Selva’s comments Wednesday appear to be the U.S. military’s first public comments on Russia’s most recent violation of the 1987 Intermediate-Range Nuclear Forces (INF) Treaty.

{mosads}The Obama administration publicly accused Russia of violating the INF Treaty by flight-testing the banned missiles in 2014. The treaty bans ground-launched ballistic and cruise missiles with ranges between 500 and 5,500 kilometers.

In February, multiple news outlets reported that Russia again violated the treaty by deploying a nuclear-tipped cruise missile within its borders.

Later February, in interview with Reuters, President Trump called the violation a “big deal,” but said he’d raise it with Russian President Vladimir Putin “if and when” they meet.

During Wednesday’s hearing, Selva said the military believes Russia is intentionally threatening U.S. and NATO facilities by violating the “spirit and intent” of the INF treaty.

“The system itself presents a risk to most of our facilities in Europe, and we believe that the Russians have deliberately deployed it in order to pose a threat to NATO and to facilities within the NATO area of responsibility,” he said.

Asked what step the U.S. would take should Russia not respond to talks, Selva said only that he’s been asked by the Trump administration to come up with options.

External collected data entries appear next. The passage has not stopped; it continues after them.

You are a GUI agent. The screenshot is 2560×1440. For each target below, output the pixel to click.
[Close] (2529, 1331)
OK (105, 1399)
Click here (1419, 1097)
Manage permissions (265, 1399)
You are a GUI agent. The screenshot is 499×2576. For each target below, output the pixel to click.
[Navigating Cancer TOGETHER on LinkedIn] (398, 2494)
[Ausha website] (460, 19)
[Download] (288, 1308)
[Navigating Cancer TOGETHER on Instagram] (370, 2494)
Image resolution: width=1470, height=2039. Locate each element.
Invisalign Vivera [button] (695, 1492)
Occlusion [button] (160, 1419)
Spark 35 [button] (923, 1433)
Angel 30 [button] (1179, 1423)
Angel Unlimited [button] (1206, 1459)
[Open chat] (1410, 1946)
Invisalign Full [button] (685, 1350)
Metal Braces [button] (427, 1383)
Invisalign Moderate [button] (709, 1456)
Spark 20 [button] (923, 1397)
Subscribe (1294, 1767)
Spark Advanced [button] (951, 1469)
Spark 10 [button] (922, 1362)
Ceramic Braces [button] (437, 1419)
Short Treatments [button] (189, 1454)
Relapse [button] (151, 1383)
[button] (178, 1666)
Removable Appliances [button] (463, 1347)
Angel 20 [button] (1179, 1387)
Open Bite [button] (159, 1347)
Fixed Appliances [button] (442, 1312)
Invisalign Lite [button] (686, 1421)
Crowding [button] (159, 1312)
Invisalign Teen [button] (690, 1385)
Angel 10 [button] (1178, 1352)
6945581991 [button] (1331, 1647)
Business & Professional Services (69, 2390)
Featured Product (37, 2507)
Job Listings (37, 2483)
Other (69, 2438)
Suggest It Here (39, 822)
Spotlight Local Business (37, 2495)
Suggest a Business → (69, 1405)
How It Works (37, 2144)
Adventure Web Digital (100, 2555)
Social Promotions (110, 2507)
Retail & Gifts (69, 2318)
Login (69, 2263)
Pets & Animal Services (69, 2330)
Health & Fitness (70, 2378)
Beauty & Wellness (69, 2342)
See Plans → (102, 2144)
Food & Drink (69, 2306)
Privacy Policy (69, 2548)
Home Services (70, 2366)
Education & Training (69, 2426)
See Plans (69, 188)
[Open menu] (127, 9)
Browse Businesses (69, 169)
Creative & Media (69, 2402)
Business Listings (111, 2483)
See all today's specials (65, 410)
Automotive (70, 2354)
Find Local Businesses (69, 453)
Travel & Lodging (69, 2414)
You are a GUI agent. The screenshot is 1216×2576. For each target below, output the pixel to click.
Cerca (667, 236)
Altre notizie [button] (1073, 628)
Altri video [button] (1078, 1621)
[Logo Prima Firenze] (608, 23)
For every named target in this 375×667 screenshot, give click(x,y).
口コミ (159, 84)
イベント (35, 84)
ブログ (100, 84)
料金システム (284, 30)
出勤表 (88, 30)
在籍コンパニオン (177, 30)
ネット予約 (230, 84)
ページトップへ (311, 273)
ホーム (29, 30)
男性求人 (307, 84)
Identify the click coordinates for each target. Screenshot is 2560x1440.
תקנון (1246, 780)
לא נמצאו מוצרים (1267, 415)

“We’ve been asked to incorporate a set of options into the nuclear posture review, so it would be premature for me to comment on what the potential options might be for the administration to respond,” Selva said, referring to a review ordered by Trump as part of a broader executive action on military readiness signed in January.

Selva also said the review is looking at potential strategy changes to respond to Russia’s apparent willingness to use nuclear weapons.

“We’ve begun an investigation of a series of potential strategy changes, many of which will have to be incorporated in the nuclear posture review,” he said. “In the prior administration, we looked to limit the potential use and utility of nuclear weapons in any scenario with an eye toward reducing the numbers to a much smaller inventory than we have today, a noble goal to be sure. 

“One of the things that happened in the context of that conversation is our adversaries started to articulate a doctrine of escalation to de-escalate, and we have to account for in our nuclear doctrine what that means and what the ladder of strategy ability implies as we look at an adversary that expresses in their rhetoric a willingness to use nuclear weapons.”